Erdene Batkhaan (Эрдэнэбатхаан; born Nikita Fedorovich Batukhanov, Никита Фёдорович Батуханов; 1888–1948?) was a Buryat intellectual. He served as the Minister of Education of the Mongolian People's Republic from 1926 to 1930, during which he arranged for Mongolian children to study in Europe. He was exiled to the Soviet Union in 1930, and in 1937 was arrested during the Stalinist Great Purge.

== Biography ==
Nikita Fedorovich Batukhanov (Batkhaan) was born in 1888 in the Russian Empire, and was later named Erdene ("precious" in Mongolian).

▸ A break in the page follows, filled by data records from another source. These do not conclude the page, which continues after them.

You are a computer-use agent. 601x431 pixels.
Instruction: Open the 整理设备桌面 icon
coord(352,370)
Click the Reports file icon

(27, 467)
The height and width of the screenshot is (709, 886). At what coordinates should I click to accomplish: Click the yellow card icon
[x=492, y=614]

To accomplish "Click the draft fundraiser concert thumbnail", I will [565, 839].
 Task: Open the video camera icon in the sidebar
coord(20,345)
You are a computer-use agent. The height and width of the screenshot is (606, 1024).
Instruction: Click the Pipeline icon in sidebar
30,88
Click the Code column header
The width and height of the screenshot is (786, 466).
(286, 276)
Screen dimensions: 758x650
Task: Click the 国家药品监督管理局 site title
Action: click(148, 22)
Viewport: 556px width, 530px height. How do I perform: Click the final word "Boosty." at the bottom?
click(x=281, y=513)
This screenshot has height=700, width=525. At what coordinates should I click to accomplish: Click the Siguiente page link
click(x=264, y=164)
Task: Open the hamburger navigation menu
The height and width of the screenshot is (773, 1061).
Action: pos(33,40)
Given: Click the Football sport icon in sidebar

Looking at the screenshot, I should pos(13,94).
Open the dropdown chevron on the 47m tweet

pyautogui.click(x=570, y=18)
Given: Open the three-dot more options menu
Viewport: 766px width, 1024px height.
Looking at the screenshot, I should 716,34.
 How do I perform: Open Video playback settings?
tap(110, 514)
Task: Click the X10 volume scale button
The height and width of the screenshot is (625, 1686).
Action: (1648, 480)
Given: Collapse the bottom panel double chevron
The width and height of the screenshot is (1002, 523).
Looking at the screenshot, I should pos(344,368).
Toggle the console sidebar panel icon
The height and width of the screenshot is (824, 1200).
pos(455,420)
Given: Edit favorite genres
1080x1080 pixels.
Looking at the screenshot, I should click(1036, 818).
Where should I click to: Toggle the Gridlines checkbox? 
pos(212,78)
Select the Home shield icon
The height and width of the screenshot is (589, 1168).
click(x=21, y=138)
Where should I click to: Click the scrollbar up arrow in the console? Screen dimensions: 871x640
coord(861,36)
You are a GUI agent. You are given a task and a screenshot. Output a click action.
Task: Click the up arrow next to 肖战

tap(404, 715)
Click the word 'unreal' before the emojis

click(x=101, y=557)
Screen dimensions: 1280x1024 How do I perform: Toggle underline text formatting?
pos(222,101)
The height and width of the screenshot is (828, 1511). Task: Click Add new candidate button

In 1914, Batkhaan moved to Mongolia's capital of Niĭslel Khüree (today Ulaanbaatar) to work as a teacher. In March 1921, he was appointed as the secretary of the provisional government of the 1921 revolution, and in November served as interpreter and adviser to the Mongolian delegation to the Soviet Union.

In 1924, Batkhaan was elected to the Little Khural and gained a position in the Ministry of Education. Seeking guidance on literary translation, he wrote to Russian writer Maxim Gorky, whose reply in May 1925 (published in the Mongolian press) stated that "propaganda of the principle of activity" would be useful for Mongols to counter the Buddhist teaching that "desire is the source of suffering". Gorky recommended works of foreign science and fiction which "depict[ed] the heroism of man guided by the ideas of justice and freedom". While serving as the country's minister of education from 1926 to 1930, Batkhaan arranged for groups of Mongolian children to study in Germany and France for several years. He also organized the publication of Mongolian maps and an atlas in Europe, and the manufacture of a Mongolian script typewriter while in Germany.

In 1929, Batkhaan was accused of "right opportunism" and relieved of his duties. The students were sent home from Europe "on holiday" that summer, never to return. In 1930, Batkhaan was sent to the Institute of Oriental Languages in Leningrad, where he taught Mongolian. During the Great Purge, he was arrested by the Soviet NKVD in 1937 and sent to a Gulag camp at Ukhta in the Komi ASSR. He was reported to have died in Mongolia in 1948.